:: Task item ::
Looking at the material below, work out how many of its lines hold the string "target". Give that figure alone.

:: Listed entries ::
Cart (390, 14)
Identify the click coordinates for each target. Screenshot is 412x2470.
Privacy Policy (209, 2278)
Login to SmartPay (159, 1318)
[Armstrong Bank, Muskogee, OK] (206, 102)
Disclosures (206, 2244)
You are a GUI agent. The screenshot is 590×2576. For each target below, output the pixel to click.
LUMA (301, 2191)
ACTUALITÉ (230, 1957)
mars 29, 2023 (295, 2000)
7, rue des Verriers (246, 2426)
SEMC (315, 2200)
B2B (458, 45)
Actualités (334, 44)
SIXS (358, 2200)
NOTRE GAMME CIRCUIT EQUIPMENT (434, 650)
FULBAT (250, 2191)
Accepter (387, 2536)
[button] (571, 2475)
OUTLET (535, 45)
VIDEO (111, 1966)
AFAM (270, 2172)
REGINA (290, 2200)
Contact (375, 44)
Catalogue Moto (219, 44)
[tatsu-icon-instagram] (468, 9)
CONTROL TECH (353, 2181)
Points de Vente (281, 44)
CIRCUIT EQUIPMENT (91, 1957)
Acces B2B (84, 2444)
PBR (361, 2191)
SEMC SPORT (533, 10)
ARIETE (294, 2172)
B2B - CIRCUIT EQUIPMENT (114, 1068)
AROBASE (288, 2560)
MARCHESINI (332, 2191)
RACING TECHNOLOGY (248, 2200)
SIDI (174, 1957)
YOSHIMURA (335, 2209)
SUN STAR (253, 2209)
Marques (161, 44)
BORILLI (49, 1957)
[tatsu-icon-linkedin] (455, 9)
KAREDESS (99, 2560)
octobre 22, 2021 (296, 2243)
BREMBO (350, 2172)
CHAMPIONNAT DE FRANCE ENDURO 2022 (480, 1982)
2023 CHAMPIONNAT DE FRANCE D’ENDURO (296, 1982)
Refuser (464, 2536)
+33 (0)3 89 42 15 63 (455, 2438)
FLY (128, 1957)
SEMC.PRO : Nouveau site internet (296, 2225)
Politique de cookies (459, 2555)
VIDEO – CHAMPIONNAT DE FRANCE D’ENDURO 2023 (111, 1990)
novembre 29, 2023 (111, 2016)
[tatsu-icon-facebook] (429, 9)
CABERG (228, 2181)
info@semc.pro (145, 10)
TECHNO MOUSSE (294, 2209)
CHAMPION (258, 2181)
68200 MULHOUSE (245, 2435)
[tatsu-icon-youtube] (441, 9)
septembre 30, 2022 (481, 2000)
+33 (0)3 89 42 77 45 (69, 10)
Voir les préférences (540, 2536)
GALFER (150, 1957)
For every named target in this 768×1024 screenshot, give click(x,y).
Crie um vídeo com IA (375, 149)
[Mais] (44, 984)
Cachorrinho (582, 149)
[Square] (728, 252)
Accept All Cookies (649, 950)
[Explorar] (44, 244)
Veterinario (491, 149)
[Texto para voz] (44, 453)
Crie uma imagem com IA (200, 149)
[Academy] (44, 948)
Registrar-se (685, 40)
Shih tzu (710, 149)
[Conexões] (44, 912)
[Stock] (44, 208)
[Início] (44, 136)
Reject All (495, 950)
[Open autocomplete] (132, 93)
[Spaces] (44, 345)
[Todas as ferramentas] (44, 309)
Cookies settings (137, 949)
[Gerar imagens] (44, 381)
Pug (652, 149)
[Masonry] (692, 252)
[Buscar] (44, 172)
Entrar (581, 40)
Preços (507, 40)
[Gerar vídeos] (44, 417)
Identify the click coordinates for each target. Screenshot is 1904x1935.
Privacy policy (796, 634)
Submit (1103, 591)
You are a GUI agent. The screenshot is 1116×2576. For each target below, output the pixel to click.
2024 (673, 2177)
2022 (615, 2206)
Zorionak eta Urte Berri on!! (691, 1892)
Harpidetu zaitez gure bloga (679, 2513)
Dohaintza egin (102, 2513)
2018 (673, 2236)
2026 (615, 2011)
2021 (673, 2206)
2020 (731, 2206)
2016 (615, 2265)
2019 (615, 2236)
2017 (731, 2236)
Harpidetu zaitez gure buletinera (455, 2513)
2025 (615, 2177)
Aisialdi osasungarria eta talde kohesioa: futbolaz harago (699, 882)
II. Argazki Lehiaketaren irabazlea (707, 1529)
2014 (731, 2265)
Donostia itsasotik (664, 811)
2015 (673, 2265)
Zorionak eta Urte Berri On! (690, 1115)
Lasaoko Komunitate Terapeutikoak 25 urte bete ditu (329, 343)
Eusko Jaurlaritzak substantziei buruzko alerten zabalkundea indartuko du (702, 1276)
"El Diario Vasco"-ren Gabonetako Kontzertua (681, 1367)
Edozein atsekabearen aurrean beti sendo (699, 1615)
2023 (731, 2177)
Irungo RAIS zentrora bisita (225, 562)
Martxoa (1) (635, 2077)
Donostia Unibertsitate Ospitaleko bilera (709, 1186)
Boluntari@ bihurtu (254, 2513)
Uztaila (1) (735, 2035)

:: Answer area ::
5